▶ Teks Bacaan:
Selain itu, sejarah membuktikan betapa Islam menjunjung tinggi berbagai perbedaan. Seperti di lingkungan bangsa Arab sendiri, sikap kesukuan sangat tinggi, yang terdiri dari banyak kabilah. Satu di antaranya Nabi saw yang mampu bergaul dan berhubungan secara sosial dengan tetangganya yang beragama Yahudi di Madinah.
Selain itu, ada kisah nabi saw, di mana suatu kali ada seorang Yahudi meninggal dunia yang dibawa oleh para kerabatnya untuk dimakamkan. Pada saat yang sama, Nabi saw dan para sahabat sedang duduk-duduk hingga mengetahui ada jenazah orang Yahudi sedang lewat, Nabi saw kemudian berdiri sebagai tanda penghormatan.
Sementara dari berbagai sumber karya ilmiah, toleransi antar umat beragama yang berbeda termasuk ke dalam salah satu risalah penting yang ada dalam system teologi Islam. Karena Tuhan senantiasa mengingatkan kita akan keragaman manusia, baik dilihat
dari sisi agama, suku, warna kulit, adat istiadat, dan sebagainya.
Kemudian, untuk makna toleransi dalam beragama adalah sebagai bentuk keterbukaan akan adanya agama-agama lain sealain agama Islam dan juga adanya perbedaan dengan agama-agama lain dan memberikan kebebasan untuk menjalankan keyakinan, system dan cara beribadah agama masingmasing. Selain itu menjaga kerukunan antar umat bergama agar tercapainya kedamain antar sesama manusia.
Namun dalam ajaran Islam tidak diperbolehkan ridho ataupun ikut serta dalam peribadatan dan keyakinan orang-orang kafir. Hal itu juga sesuai dengan QS. AlKafirun: 1-6. Surat ini adalah surah pembebasan diri orang beriman dari perbuatan orang-orang musyrik dan surah yang memerintahkan orang beriman untuk membebaskan diri dari perbuatan orang-orang kafir.

▶ Yang Perlu Dikerjakan:
1) Menurut teks bacaan, apa yang dilakukan Nabi saw ketika jenazah seorang Yahudi lewat di depannya?
2) Sebutkan semua sisi keragaman manusia yang disebut dalam teks bacaan.
3) Tentukan apakah setiap pernyataan berikut sesuai dengan teks bacaan, dan kutip kata-kata dari teks yang menjadi dasarnya.
(a) Nabi saw bergaul dengan tetangganya yang beragama Yahudi di Mekah.
(b) Ajaran Islam membolehkan ikut serta dalam peribadatan orang-orang kafir.
(c) Teks bacaan merujuk pada QS. Al-Kafirun ayat 1-6.

▶ Materi yang Ditampilkan:

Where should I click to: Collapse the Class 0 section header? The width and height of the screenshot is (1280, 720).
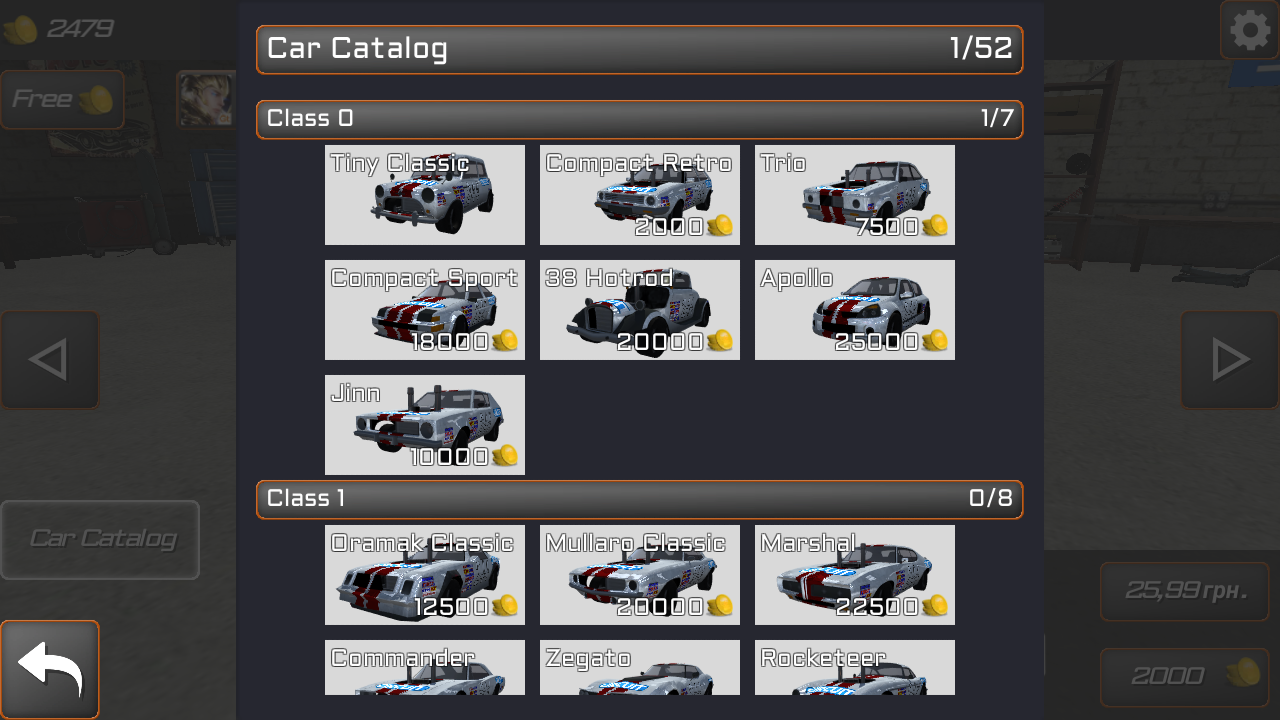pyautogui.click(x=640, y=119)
==
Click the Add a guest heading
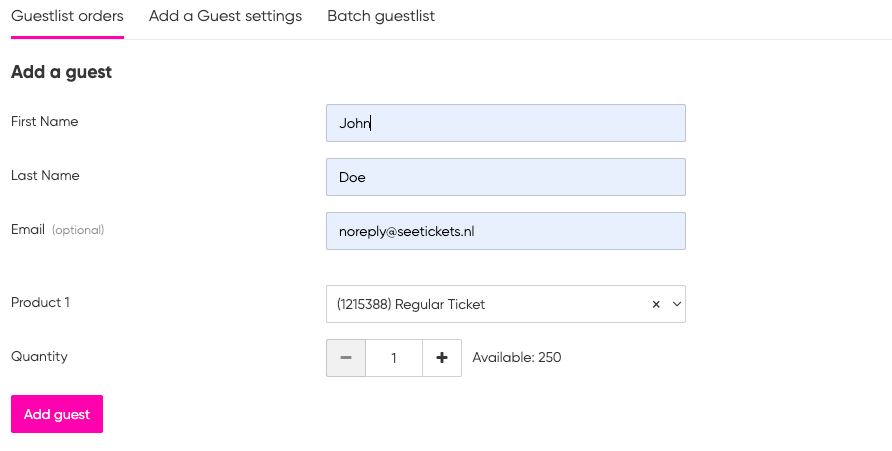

▶ Jawaban Tugas:
1) Nabi saw berdiri sebagai tanda penghormatan.

2) Agama, suku, warna kulit, dan adat istiadat.

3)
(a) Tidak: "bergaul dan berhubungan secara sosial dengan tetangganya yang beragama Yahudi di Madinah."
(b) Tidak: "dalam ajaran Islam tidak diperbolehkan ridho ataupun ikut serta dalam peribadatan dan keyakinan orang-orang kafir."
(c) Ya: "Hal itu juga sesuai dengan QS. AlKafirun: 1-6."